В вечерней тишине Каренины — вместе. Алексей со своей жесткой честностью отмечает, что находит выходку Облонского непростительной. Его слова — как вспышка молнии на горизонте, но Анна принимает их и радуется его прямоте. В полночь Каренин приглашает Анну в спальню. Мелкие штрихи — его домашние туфли, книга под мышкой, точность часа — показывают нам, что в физических отношениях Карениных царит монотонность. Когда Анна входит в спальню, «огонь» кажется «потушенным в ней или где-то далеко припрятанным». Образ этот в данном контексте приобретает чрезвычайную силу; но даже когда Толстой наиболее пристально рассматривает тему секса, его гений остается целомудренным. Как вспоминал Горький, даже самые грубые и конкретные слова из эротического языка в устах Толстого приобретали естественную чистоту. Ощущение эротической незавершенности в браке Анны реализовано в тексте в полной мере; но здесь даже близко нет никакого шнурка от корсета Эммы Бовари, который «свистел» вокруг ее бедер «скользящей змеей». Этот момент имеет некоторую важность, поскольку именно своим блестящим изложением физической страсти Толстой — во всяком случае, до поздних лет — более всего приближался к Гомеровому настрою.

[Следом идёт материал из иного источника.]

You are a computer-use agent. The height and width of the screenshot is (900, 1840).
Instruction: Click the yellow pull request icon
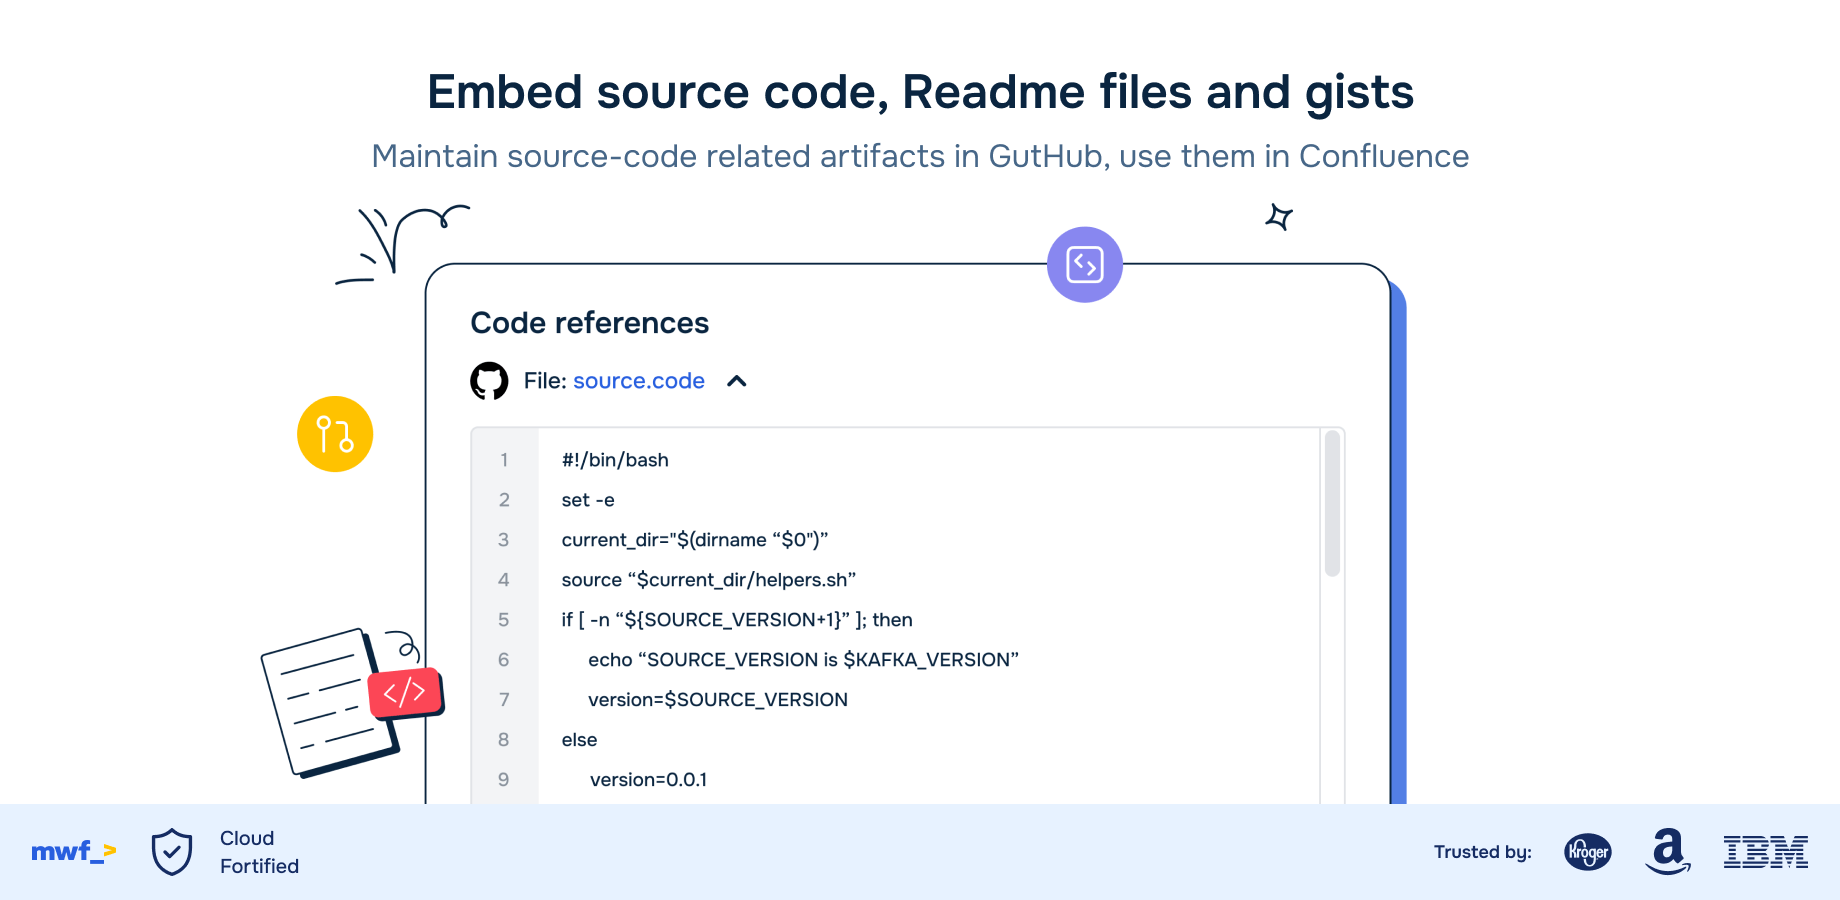pyautogui.click(x=335, y=434)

Первая часть романа завершается на оживленной ноте. Вронский возвращается в свою квартиру и погружается в разгульную и амбициозную жизнь молодого офицера в имперском Петербурге. Толстой категорически отвергает подобный образ жизни, но он — слишком тонкий художник, чтобы не показать, насколько великолепно такая жизнь подходит Вронскому. Лишь самые последние предложения возвращают нас к трагической теме. Граф планирует поехать «в тот свет, где бы он мог встречать Каренину. Как и всегда в Петербурге, он выехал из дома с тем, чтобы не возвращаться до поздней ночи». Это с виду случайное замечание обладает пророческой точностью. Ибо впереди лежит тьма.

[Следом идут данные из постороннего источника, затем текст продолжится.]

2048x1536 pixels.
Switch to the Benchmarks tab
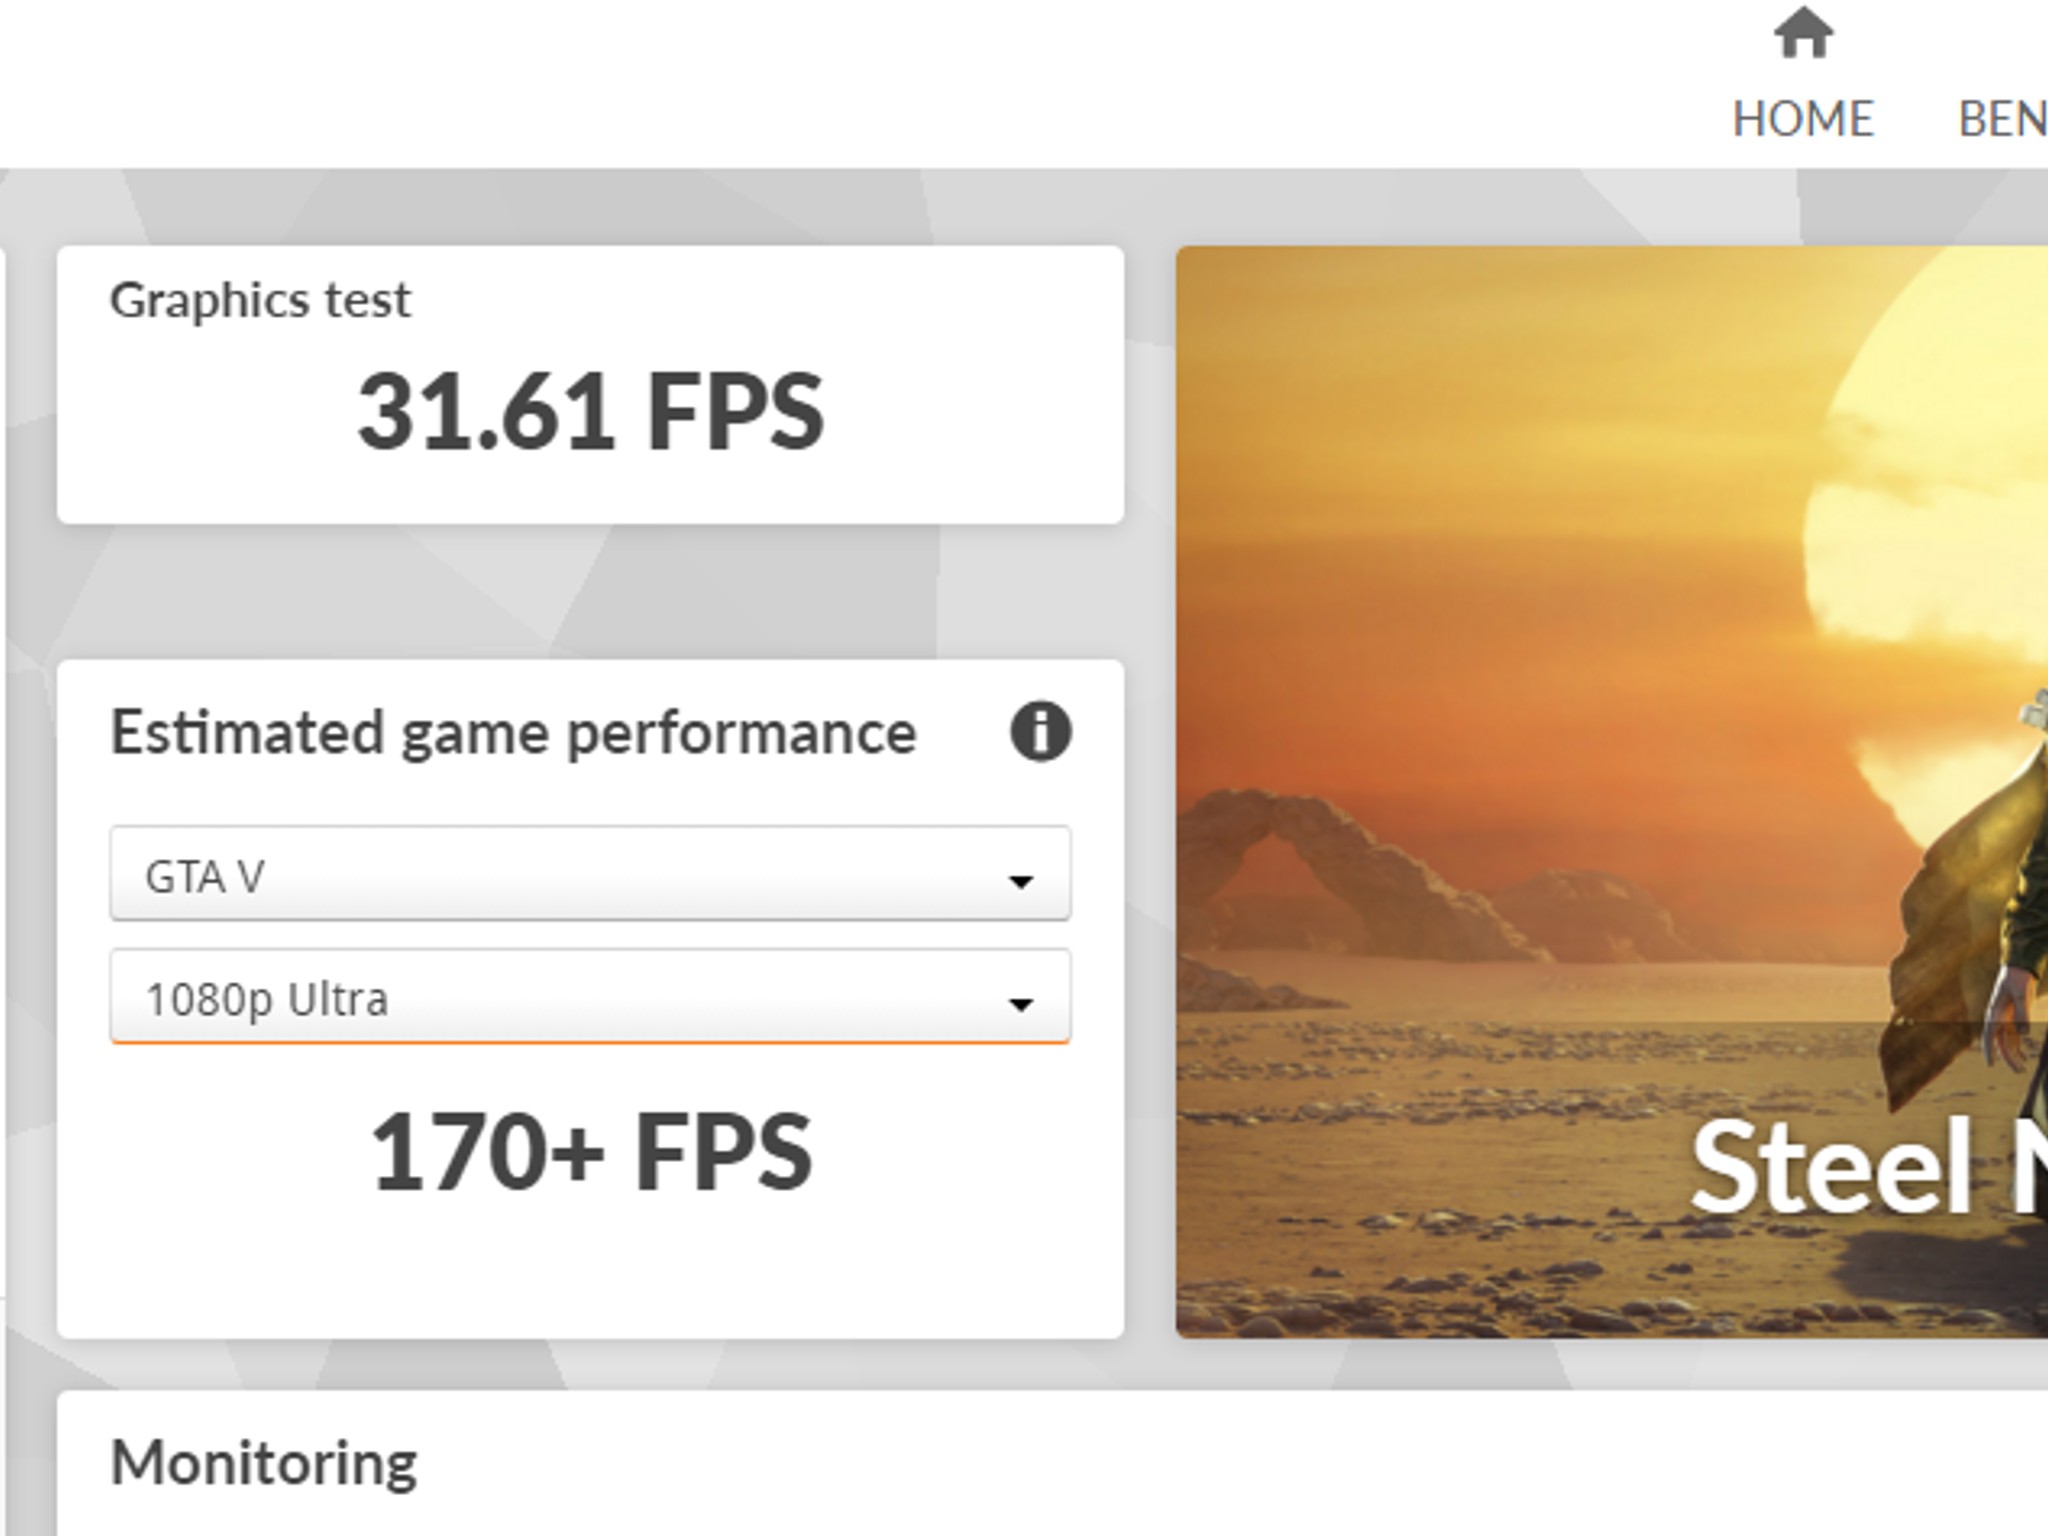click(2003, 119)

Еще много что можно сказать о первой части «Анны Карениной». Но даже беглого знакомства с тем, как заявлены и развиты основные темы, достаточно, чтобы разглядеть несостоятельность мифа, будто романы Флобера и Генри Джеймса — это произведения искусства, а романы Толстого — куски жизни, преобразившиеся в шедевры некоей сверхъестественной и не имеющей отношения к искусству некромантии. Р. П. Блэкмур указывает, что «„Война и мир“ имеет все качества», предписанные Джеймсом, когда он призывал к «дышащей полной грудью экономности и естественности формы». Даже в большей степени это касается «Анны Карениной», где требования философии Толстого не настолько посягают на целостность его поэтического дара.

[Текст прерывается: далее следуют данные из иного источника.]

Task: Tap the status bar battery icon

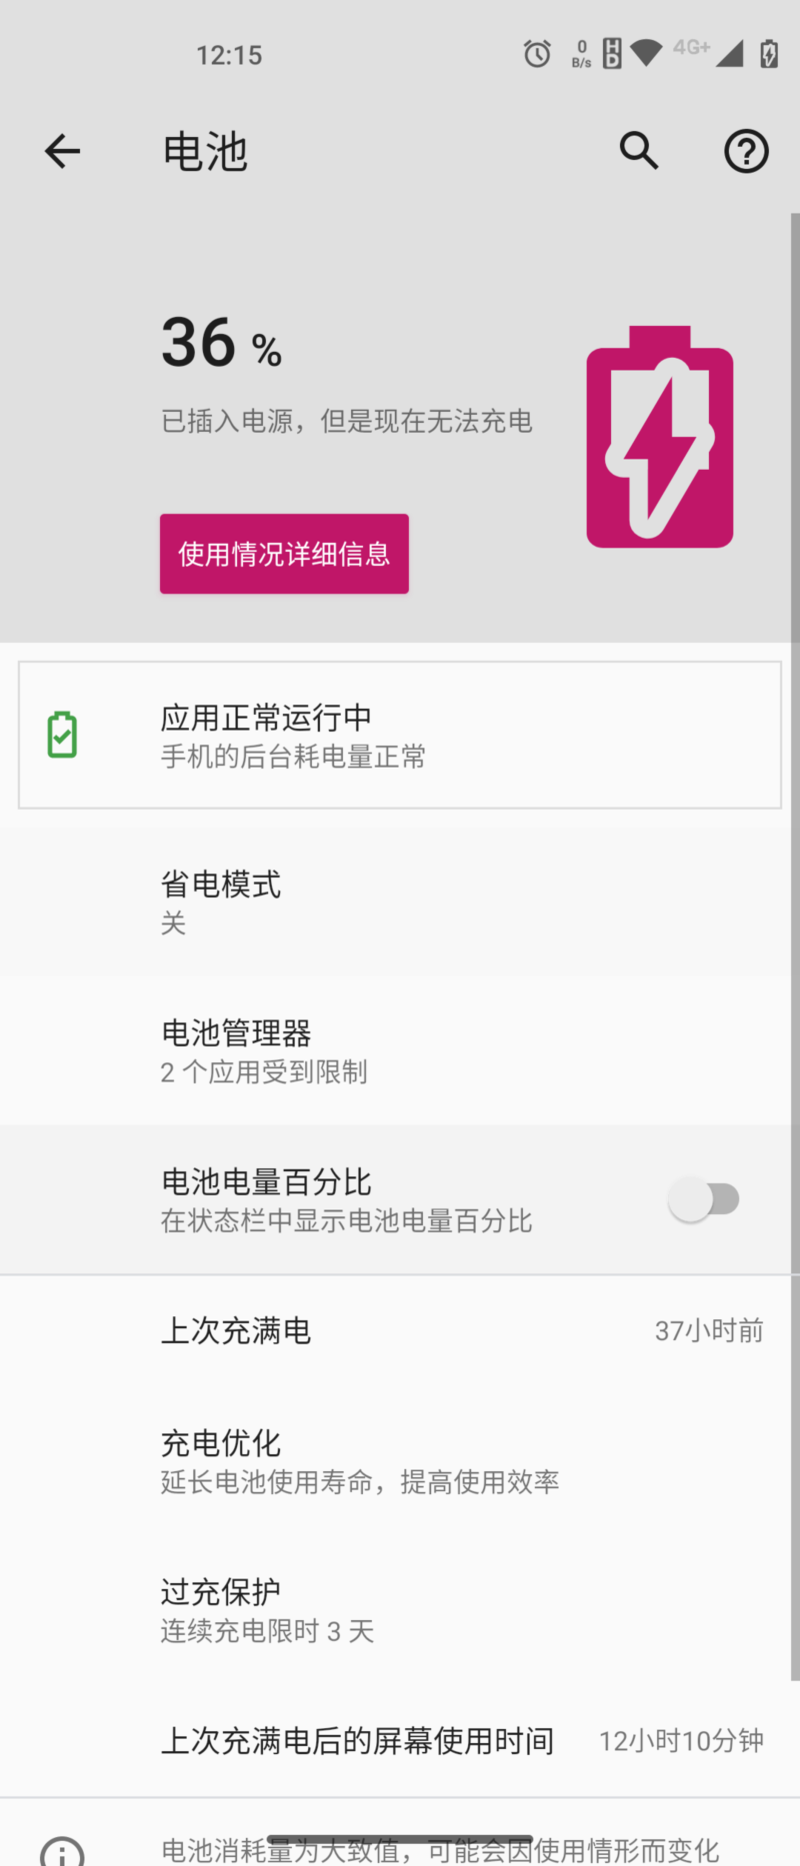Action: [769, 53]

Если следить за развитием понятия естественного и органичного на начальных страницах «Анны Карениной», на ум то и дело приходят музыкальные аналогии. В развертывании двух главных линий «прелюдии» с Облонским содержатся контрапункт и гармония. В дальнейших главах (происшествие на вокзале, шутливый разговор Вронского и баронессы Шильтон о разводе, «красный огонь», слепящий глаза Анны) используются мотивы, повторяющиеся с растущей амплитудой. Но главное, присутствует впечатление множественности тем, подчиненных устремленному вперед импульсу грандиозного замысла. Метод Толстого полифоничен, но основные гармонии разворачиваются с колоссальной прямотой и широтой. Даже с малой степенью точности нельзя сравнивать лингвистическую технику с музыкальной. Но как еще растолковать ощущение, что романы Толстого растут из некой внутренней упорядоченности и жизненной энергии, в то время как романы меньших по рангу писателей кажутся сшитыми из кусков?
Но поскольку «Анна Каренина» — роман крупный по объему и поскольку он сразу устанавливает контроль над нашими эмоциями, обдуманность и утонченность частных деталей чаще всего от нас ускользают. В эпической поэзии и стихотворной драме метрическая форма концентрирует наше внимание, фокусирует его на конкретном пассаже, на той или иной строчке или повторяющейся метафоре. Читая объемную прозу (особенно в переводе), мы подчиняемся суммарному эффекту. Отсюда и мнение, что русских романистов следует воспринимать в целом, и что едва ли можно получить ощутимый результат, внимательно изучая их теми же методами, которые мы применяем к Конраду или, скажем, к Прусту.
Как видно из толстовских черновиков и редакций, он много внимания уделял работе над конкретными задачами в повествовании. Но он никогда не забывал, что за технической виртуозностью, за «деланием красиво» лежит то, что именно нужно сделать красиво. Он осуждал «искусство ради искусства», полагая его эстетикой легкомыслия. И как раз то, что в прозе Толстого присутствует столь крупное и основополагающее мировоззрение, столь сложный гуманизм, столь ясный тезис о том, что великое искусство подходит к опыту с философских и религиозных позиций, — все это затрудняет попытки вычленить какой-либо отдельный элемент, отдельную сцену, метафору и сказать: «вот — толстовская техника».